/---
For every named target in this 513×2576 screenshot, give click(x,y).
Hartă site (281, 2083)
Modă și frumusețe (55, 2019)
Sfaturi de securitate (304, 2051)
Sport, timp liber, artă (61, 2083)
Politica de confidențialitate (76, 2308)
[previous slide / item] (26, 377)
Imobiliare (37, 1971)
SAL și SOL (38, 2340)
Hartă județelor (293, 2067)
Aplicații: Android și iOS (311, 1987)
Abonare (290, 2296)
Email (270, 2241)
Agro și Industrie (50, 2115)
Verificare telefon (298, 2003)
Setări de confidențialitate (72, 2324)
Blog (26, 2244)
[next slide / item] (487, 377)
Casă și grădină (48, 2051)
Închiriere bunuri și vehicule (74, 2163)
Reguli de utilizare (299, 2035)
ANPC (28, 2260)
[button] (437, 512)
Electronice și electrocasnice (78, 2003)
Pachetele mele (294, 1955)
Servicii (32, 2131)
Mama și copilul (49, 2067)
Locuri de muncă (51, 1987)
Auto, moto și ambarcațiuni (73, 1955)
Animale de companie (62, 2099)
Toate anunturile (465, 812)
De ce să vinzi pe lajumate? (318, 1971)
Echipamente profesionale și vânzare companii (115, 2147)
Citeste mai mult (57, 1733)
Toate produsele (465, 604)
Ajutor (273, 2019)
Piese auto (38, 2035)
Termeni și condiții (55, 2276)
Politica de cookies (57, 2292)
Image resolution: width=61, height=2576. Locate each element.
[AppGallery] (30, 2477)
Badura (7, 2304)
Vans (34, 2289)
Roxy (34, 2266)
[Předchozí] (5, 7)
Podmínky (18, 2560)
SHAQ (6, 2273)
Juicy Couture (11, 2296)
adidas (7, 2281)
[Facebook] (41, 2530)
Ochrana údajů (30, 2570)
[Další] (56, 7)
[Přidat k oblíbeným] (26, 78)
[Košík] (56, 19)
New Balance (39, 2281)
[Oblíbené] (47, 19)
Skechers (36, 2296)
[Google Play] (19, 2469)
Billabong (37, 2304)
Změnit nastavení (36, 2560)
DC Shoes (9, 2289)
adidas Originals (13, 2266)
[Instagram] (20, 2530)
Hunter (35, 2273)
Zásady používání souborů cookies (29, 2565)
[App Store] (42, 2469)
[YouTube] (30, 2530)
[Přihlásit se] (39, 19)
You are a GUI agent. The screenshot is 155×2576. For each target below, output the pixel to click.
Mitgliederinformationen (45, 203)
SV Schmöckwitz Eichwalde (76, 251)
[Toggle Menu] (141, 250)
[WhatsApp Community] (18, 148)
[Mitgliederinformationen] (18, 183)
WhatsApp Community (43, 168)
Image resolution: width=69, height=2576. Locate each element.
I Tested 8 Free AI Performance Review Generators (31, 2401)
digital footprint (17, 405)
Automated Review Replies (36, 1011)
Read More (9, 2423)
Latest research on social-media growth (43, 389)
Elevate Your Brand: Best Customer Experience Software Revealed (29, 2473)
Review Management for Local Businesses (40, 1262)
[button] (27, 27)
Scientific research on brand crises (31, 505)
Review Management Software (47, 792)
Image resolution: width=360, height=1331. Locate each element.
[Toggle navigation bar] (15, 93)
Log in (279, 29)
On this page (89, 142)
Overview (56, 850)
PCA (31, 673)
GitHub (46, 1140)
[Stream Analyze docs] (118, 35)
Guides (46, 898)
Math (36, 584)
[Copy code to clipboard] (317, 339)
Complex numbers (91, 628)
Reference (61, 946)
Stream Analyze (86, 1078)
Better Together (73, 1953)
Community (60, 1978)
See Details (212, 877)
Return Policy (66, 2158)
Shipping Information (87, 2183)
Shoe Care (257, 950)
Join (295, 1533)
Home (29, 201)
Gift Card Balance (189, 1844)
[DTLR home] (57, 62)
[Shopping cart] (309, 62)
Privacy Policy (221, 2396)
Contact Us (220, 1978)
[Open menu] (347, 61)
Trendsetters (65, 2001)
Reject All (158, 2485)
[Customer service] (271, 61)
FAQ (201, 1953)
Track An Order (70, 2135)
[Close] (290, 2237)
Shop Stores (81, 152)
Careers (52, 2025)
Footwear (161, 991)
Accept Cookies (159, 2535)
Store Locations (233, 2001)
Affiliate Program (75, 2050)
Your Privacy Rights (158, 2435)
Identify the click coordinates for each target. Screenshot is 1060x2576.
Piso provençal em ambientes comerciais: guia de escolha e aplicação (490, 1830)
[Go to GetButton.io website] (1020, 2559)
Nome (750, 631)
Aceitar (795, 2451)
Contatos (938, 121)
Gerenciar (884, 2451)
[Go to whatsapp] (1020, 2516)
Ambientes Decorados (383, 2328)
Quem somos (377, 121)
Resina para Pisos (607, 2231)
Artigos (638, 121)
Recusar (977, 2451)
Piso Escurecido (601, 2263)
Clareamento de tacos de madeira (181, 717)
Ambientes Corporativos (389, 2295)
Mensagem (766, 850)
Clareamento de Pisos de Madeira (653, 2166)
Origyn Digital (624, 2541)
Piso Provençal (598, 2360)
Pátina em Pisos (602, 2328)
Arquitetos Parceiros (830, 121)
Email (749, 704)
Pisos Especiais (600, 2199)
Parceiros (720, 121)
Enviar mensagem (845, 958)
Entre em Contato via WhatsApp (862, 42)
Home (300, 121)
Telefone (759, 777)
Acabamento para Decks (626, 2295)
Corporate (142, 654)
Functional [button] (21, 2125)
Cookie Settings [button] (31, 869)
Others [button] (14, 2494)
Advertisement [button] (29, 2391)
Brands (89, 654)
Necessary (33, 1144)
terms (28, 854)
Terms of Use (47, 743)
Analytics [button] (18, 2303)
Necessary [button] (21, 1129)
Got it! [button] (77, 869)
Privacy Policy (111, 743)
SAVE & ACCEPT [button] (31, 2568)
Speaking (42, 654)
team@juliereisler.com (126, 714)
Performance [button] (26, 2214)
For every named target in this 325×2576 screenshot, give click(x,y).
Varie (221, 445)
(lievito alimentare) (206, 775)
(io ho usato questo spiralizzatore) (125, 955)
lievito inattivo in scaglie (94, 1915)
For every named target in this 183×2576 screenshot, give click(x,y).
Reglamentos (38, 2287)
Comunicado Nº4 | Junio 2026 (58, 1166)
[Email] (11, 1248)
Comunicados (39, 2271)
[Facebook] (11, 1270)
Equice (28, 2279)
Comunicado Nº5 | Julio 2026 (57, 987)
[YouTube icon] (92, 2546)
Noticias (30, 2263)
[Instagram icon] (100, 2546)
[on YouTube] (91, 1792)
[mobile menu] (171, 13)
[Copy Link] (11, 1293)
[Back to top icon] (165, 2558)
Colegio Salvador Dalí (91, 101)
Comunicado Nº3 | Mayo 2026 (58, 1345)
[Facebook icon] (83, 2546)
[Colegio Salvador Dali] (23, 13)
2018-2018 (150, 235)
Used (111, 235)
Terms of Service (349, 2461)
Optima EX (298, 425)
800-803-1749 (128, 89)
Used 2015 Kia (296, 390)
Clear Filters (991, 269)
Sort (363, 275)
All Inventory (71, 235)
\---
__Description of the task__:
Show the lines of the material that contain the word "research".

__Answer to this problem__:
Latest research on social-media growth (43, 389)
Scientific research on brand crises (31, 505)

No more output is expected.